Neat, but if you're using this in cryptographic code (one of the main consumers of bignums), keep in mind that secret data reaching branches is usually a side-channel risk. Sure, it's only 1 time in 2^64 on random data, but if you're depending on that, then you have to consider whether an attacker can choose data that will make it happen more often.

If you can substitute a cmov without control flow then it's probably safer, e.g. c1 |= c0 & seq(s1,-1) or so, so long as you can make sure the compiler won't turn it into a branch.

It does add a data dependency though ...

Yes, for cryptography you'd like to have constant time, but this has to be an awfully low bandwidth channel!

A `cmov` will have the same serialisation problem as `adc` but on machines without carry it might still leave you better off than the obvious `add s,a,b; sltu co,s,a; add s,s,ci; sltu t,s,ci; or co,co,t`.

I think you want to write:

  if (s1 == -1)
     c1 = c0;
  if (s2 == -1)
     c2 = c1;

These can become conditional moves on x86. I've often thought RISC-V should have implemented an IF instruction instead of compare and branch. IF would cause the next instruction to be executed conditionally while not needing a flag register at the ISA level. They could have required only branch and jump to be conditional, but it turns out conditional mov, load, and store are all very useful in real code.
The problem is that, as far as I know, a conditional move is going to introduce a data dependency from c0 to c1 to c2 that is the exact thing we are trying to get rid of. The cmov is a constant time instruction, not a speculated instruction like a conditional branch.

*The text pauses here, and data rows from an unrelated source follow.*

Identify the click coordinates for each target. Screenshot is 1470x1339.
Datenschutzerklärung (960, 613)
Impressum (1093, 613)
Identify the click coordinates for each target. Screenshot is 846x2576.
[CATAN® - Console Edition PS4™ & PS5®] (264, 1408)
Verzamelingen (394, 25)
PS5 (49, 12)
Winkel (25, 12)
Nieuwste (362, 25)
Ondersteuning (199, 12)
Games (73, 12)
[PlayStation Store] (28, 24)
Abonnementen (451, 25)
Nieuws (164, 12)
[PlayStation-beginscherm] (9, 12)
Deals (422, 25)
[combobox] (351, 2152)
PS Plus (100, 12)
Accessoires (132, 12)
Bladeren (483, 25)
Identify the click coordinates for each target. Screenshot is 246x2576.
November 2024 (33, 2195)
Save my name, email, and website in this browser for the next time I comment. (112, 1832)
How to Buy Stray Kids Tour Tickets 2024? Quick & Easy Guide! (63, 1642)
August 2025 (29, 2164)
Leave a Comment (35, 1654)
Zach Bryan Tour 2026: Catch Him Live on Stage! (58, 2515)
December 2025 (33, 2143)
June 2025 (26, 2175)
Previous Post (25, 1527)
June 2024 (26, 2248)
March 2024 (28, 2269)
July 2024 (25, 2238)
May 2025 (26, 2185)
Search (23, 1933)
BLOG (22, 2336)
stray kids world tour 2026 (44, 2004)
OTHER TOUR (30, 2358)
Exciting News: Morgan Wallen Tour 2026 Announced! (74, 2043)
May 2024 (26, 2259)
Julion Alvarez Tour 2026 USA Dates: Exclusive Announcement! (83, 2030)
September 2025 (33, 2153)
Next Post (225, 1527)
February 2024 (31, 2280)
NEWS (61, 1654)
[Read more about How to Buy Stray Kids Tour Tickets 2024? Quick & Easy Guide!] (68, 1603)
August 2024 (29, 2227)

The entire point of what I did is that the two conditional branches will be predicted not taken, so the CPU will 99.9999999999999999946% of the time not even see the `c1 = c0` and `c2 = c1` instructions that introduce the sequential dependencies.

That sounds like it would be quite a pain to implement and program. E.g. what happens if there's an interrupt between the IF and the following instruction? You need to add a CSR to read/write the conditional state, similar to the vector control CSRs (vstart etc.). Hard to see how that extra complexity would be worth it.

Modern branch predictors are very good and most branches are very predictable.